Once the resource is created, Rancher populates the status field with the client id:
apiVersion: management.cattle.io/v3
kind: OIDCClient
metadata:
name: oidc-client-test
spec:
tokenExpirationSeconds: 600 # expiration of the id_token and access_token
refreshTokenExpirationSeconds: 3600 # expiration of the refresh_token
redirectURIs:
- "https://myredirecturl.com" # replace with your redirect url
status:
clientID: client-xxx
clientSecrets:
client-secret-1:
createdAt: "xxx"
lastFiveCharacters: xxx
Rancher automatically generates a Kubernetes Secret in the cattle-oidc-client-secrets namespace for each OIDCClient resource. The Secret's name matches the OIDCClient client ID.
Initially, the Secret contains a single client secret.
To retrieve the client secret:
kubectl get secret client-xxx -n cattle-oidc-client-secrets -o jsonpath="{.data.client-secret-1}" | base64 -d
Output:
secret-xxxxxxxxxxxxxxxxxxxxxxxxxxxxxxxxxxxxxxxxxxxxx
You can now use this client ID and client secret in your OIDC client application.
Managing Client Secrets
You can manage multiple client secrets per OIDCClient. Use annotations on the OIDCClient resource to perform secret operations:
- Creation: Adding the
cattle.io/oidc-client-secret-create: trueannotation triggers the creation of a new client secret. - Removal: Adding the
cattle.io/oidc-client-secret-remove:client-secret-1annotation removes the specified client secrets. - Regeneration: Adding the
cattle.io/oidc-client-secret-regenerate:client-secret-1annotation regenerates the specified client secrets.
Rancher UI
Create an OIDCClient:
- In the top left corner, click ☰ > Users & Authentication.
- In the left navigation menu, click OIDC Apps.
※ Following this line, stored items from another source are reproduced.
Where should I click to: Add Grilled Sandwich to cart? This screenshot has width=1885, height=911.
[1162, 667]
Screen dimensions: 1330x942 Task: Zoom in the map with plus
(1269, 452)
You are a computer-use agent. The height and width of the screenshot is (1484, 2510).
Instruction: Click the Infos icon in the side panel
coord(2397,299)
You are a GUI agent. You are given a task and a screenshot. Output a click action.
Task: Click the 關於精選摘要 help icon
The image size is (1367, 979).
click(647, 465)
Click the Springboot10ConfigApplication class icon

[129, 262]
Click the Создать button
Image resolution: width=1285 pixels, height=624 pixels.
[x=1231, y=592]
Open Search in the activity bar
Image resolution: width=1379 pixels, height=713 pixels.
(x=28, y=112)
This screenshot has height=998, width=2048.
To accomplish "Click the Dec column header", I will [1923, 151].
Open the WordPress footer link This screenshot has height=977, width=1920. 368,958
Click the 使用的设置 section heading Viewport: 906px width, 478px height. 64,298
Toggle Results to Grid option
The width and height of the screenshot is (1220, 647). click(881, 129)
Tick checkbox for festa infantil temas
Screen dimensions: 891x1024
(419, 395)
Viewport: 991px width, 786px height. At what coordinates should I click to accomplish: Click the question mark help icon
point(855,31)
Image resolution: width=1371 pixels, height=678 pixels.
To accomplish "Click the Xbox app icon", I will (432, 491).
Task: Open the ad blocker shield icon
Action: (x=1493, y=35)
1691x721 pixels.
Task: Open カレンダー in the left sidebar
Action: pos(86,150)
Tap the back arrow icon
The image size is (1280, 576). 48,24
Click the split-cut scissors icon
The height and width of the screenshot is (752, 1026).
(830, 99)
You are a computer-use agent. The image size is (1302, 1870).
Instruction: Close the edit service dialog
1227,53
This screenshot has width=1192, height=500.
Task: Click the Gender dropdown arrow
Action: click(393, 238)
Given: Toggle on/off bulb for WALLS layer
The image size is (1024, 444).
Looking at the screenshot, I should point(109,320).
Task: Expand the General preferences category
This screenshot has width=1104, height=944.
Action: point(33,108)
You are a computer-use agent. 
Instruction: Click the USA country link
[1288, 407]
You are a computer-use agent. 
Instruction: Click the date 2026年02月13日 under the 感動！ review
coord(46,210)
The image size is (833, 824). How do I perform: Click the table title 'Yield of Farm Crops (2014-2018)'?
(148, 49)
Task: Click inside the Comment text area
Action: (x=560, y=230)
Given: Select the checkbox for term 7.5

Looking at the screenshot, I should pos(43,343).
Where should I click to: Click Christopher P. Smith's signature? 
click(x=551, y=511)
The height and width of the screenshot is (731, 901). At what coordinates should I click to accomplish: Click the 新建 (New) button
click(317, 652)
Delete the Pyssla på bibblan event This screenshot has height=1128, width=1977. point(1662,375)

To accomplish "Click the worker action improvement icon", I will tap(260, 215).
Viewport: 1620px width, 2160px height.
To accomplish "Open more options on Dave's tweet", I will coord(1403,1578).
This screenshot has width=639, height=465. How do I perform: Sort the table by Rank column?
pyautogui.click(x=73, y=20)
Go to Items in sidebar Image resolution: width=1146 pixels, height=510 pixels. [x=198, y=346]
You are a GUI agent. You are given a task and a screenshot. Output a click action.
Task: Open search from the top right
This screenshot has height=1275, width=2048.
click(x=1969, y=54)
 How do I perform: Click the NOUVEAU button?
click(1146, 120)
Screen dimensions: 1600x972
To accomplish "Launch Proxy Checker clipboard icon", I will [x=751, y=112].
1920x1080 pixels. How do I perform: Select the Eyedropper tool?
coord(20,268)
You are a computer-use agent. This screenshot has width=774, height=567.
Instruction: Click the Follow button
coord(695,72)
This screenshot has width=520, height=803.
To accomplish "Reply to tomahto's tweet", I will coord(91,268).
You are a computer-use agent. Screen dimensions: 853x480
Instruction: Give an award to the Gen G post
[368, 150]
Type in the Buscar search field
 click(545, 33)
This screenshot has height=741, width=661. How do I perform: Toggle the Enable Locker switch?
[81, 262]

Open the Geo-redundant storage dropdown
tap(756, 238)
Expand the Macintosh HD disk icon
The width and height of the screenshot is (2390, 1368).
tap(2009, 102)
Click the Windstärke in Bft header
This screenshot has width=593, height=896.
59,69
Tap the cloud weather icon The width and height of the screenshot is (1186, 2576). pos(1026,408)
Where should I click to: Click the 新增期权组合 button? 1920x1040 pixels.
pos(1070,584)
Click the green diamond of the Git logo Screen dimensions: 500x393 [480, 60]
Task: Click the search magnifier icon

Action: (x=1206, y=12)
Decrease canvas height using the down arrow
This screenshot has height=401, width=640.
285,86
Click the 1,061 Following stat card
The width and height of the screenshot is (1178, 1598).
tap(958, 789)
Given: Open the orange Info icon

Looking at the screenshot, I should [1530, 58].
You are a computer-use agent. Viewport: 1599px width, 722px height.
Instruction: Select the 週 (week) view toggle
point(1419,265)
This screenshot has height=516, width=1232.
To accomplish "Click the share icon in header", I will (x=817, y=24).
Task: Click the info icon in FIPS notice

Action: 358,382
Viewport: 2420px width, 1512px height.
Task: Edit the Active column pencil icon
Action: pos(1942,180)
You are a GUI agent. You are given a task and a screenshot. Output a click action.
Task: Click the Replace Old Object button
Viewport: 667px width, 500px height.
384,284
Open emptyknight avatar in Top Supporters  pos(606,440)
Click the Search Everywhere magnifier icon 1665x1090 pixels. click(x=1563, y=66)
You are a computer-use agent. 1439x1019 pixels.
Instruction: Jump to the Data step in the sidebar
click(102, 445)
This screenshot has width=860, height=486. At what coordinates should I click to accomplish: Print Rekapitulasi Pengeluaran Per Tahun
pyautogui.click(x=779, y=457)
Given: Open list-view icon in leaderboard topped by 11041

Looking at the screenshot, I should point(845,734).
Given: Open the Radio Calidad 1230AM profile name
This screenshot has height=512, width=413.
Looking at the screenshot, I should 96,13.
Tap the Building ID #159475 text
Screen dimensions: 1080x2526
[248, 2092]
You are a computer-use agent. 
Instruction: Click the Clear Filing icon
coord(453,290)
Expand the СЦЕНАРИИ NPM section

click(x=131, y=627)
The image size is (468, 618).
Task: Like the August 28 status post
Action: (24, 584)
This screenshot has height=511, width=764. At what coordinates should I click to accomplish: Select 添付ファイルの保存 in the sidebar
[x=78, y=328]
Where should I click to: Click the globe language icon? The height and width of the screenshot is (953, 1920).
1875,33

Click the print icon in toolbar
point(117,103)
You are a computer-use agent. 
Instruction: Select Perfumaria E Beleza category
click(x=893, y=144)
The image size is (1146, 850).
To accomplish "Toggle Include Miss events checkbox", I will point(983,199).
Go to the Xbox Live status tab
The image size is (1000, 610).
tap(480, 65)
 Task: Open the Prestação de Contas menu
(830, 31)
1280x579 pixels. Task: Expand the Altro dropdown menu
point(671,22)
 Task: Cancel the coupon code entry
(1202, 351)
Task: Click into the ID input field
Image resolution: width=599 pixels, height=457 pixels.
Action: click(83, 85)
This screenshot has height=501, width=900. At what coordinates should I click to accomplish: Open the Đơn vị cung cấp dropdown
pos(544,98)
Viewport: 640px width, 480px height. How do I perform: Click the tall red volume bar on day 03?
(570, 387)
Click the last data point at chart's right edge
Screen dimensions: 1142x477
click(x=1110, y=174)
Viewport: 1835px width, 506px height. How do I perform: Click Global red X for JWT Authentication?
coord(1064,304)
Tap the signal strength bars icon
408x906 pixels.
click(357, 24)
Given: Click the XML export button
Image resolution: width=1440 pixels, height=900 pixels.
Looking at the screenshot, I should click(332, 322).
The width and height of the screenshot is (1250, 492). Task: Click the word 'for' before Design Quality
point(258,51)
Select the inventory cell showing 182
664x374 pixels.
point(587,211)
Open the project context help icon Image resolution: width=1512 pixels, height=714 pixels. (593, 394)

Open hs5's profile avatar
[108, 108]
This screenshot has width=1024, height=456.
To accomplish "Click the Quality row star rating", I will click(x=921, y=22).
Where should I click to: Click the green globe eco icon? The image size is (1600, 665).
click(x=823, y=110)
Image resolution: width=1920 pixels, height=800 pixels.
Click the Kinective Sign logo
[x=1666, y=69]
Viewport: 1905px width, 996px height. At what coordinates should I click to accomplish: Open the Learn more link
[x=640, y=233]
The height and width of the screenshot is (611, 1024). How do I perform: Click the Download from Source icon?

- Click Add Application. Fill out the Create OIDC App form.
- Click Add Application.
Managing Client Secrets
In the OIDC App page:
- Creation: Click Add new secret.
- Removal: Click ⋮ > Delete
- Regeneration: Click ⋮ > Regenerate
Signing key
A default key pair for signing the id_token, access_token, and refresh_token tokens is created by Rancher in a Secret called oidc-signing-key in the cattle-system namespace. Only one key will be used for signing, but multiple public keys can be returned in the jwks endpoint in order to avoid disruption when doing a key rotation.
Rotation without disruption
In order to create a new key pair for signing you need to manually create a new keypair and add it to the oidc-signing-key Secret
Example:
apiVersion: v1
kind: Secret
metadata:
name: oidc-signing-key
type: Opaque
data:
key2.pem: <base64-encoded-new-private-key>
key1.pub: <base64-encoded-old-public-key>
key2.pub: <base64-encoded-new-public-key>
Rancher will sign tokens using key2.pem, while the JWKS endpoint will serve both key1.pub and key2.pub. This ensures a smooth
key rotation from key1 to key2 without disrupting existing token verification. Note that only one private key (.pem) can be stored in the
secret at a time, and each key pair must share the same base name, differing only by their suffix: .pem for the private key and .pub for the public key.
Rotation with disruption
Removing the oidc-signing-key Secret will cause Rancher to regenerate the signing key on the next restart.
This will invalidate all previously issued id_token, access_token, and refresh_token tokens making them unusable.